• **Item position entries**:
_ _ _ _
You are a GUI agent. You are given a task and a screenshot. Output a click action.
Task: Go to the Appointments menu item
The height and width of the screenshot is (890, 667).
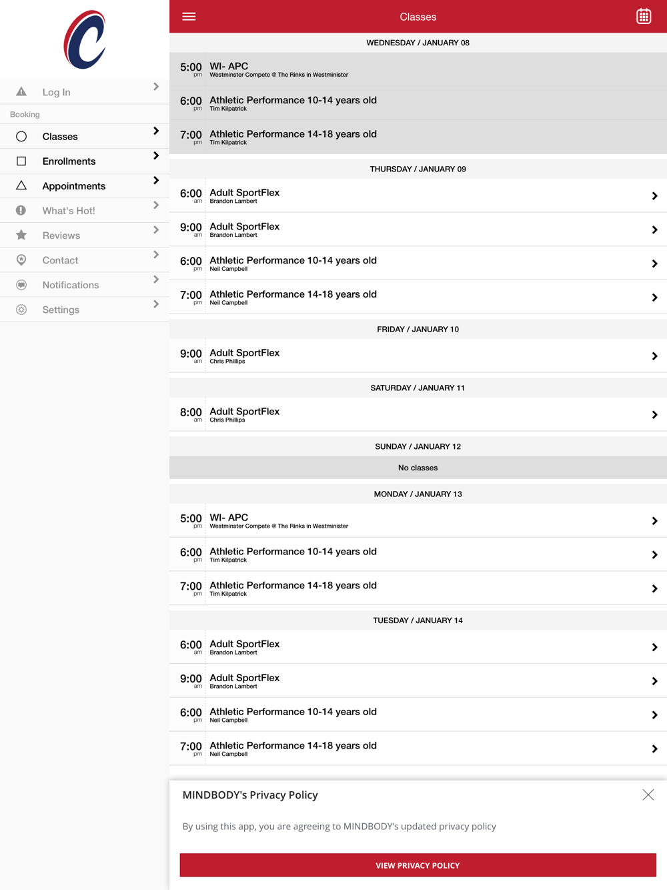[x=73, y=186]
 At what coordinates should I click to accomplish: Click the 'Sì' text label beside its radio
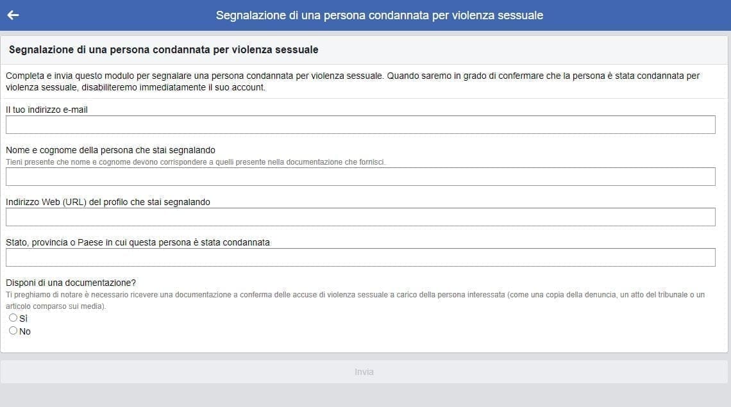coord(23,319)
_ _ _ _
• **TASK DESCRIPTION**:
Please copy the material word for word, from the line containing "At what coordinates" through the end of the material, leaving the pictures out.

• **CORRECT OUTPUT**:
 At what coordinates should I click to accomplish: Click the 'Sì' text label beside its radio
coord(23,319)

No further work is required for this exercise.